Cela nécessite d’avoir des aptitudes et une formation…
La première chose, c’est savoir tenir son appareil, connaître les caractéristiques basiques de l’image, savoir capturer l’information dans l’événement qu’il couvre. Au-delà de la maîtrise de ces éléments de base, il doit pouvoir traduire la photo en tenant compte de l’article qui sera rédigé par le journaliste. Le photographe de presse est considéré comme un photojournaliste grâce à cette capacité à lire et à relever l’information pour le lecteur. C’est un métier qui exige une formation solide et au-delà de celle-ci, il y a aussi l’expérience du terrain.
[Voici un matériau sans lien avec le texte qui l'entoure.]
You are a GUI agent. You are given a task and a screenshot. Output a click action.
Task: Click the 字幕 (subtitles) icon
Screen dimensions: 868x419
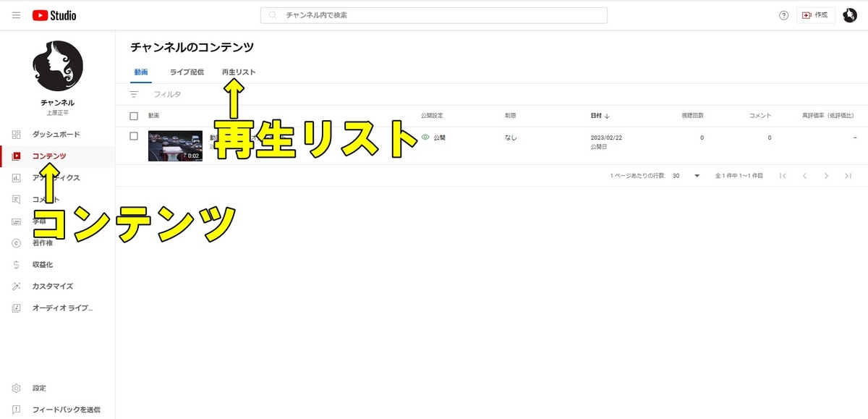(17, 221)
Le fait d’être une femme constitue-t-il un handicap dans votre travail, nonobstant les difficultés liées à la profession?
La grande difficulté est qu’il faut être physiquement solide. Il y a des événements où on ne se soucie pas que vous soyez une femme. Comme j’ai le devoir de ramener une photo à la rédaction, je me retrouve en train de donner des coups de coudes et de bousculer comme tout le monde. C’est un travail assez éprouvant.

Excepté Cameroon Tribune qui emploie des photographes de presse, ailleurs, le journaliste réalise lui-même ses clichés. Il se pose le problème de la nécessité du photographe de presse dans les rédactions ?
Je condamne cette attitude de croire que le journaliste peut devenir photographe, encore qu’il peut l’être s’il a eu une formation dans ce sens. La photo ne peut pas être là pour combler un trou ou accompagner seulement un article, surtout dans un journal. Ces appareils photos numériques sont des appareils domestiques qui ne sont pas destinés à produire une image de qualité. La numérisation a ouvert les voies de la pratique de la photographie à tout le monde. Au rythme où on va, ce ne serait pas surprenant de dire qu’on n’a plus besoin d’un photographe de presse dans les rédactions. Je pense qu’on peut sacrifier un journaliste au profit d’un photographe de presse.